Another elegant theory of our past is the Black Sea deluge hypothesis. In 1996, geologists from Columbia University William Ryan and Walter Pitman postulated that a massive flood from the Mediterranean Ocean through the narrow Bosporus strait created the Black Sea as we know it today. Over seven thousand years ago, they said, water burst through the strait and rushed into the Black Sea with force 400 times that of Niagara Falls. Many communities living around the sea were wiped out and the stories told of this catastrophe later became the Great Flood myths in the Hebrew book of Genesis, the Sumerian Epic of Gilgamesh, and other ancient narratives. Finding an archaeological counterpart to the story of Noah’s ark is a tantalizing idea. The famous oceanographer Robert Ballard (who discovered the RMS Titanic on the ocean floor) even led an expedition to the Black Sea to test the Black Sea deluge hypothesis.

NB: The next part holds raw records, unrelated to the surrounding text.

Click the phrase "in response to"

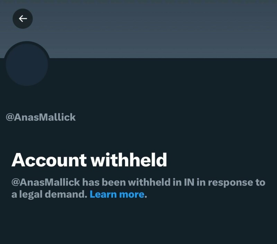(231, 182)
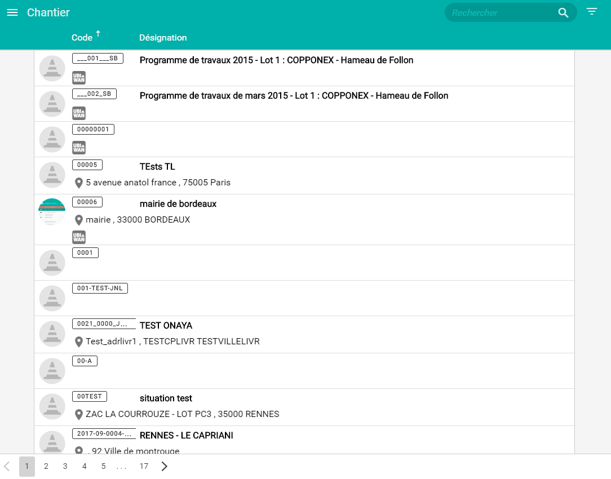This screenshot has width=611, height=479.
Task: Click the Ubiwan logo under 00000001
Action: [x=79, y=148]
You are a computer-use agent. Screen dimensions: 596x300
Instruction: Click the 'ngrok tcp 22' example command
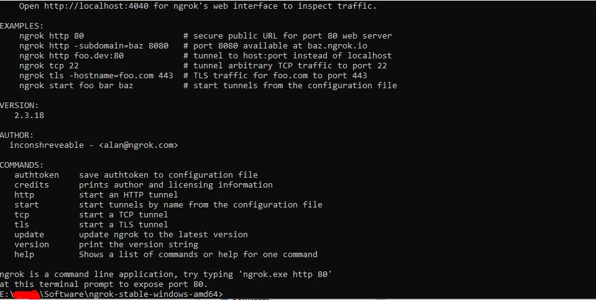[x=49, y=66]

Unfortunately, the theory, in light of new evidence, seems to be false. In such a case, one would chuck it from memory, if the idea was not so artful. Hershel Shanks, editor of the Biblical Archeology Review comments (according to an uncited quote on Wikipedia) that “if you want to see the Black Sea flood in Noah’s flood, who’s to say no?” I disagree with Mr. Shanks: one should not believe in faulty scientific theories. But the debunking of the Black Sea deluge hypothesis is nevertheless a buzzkill to the imagination.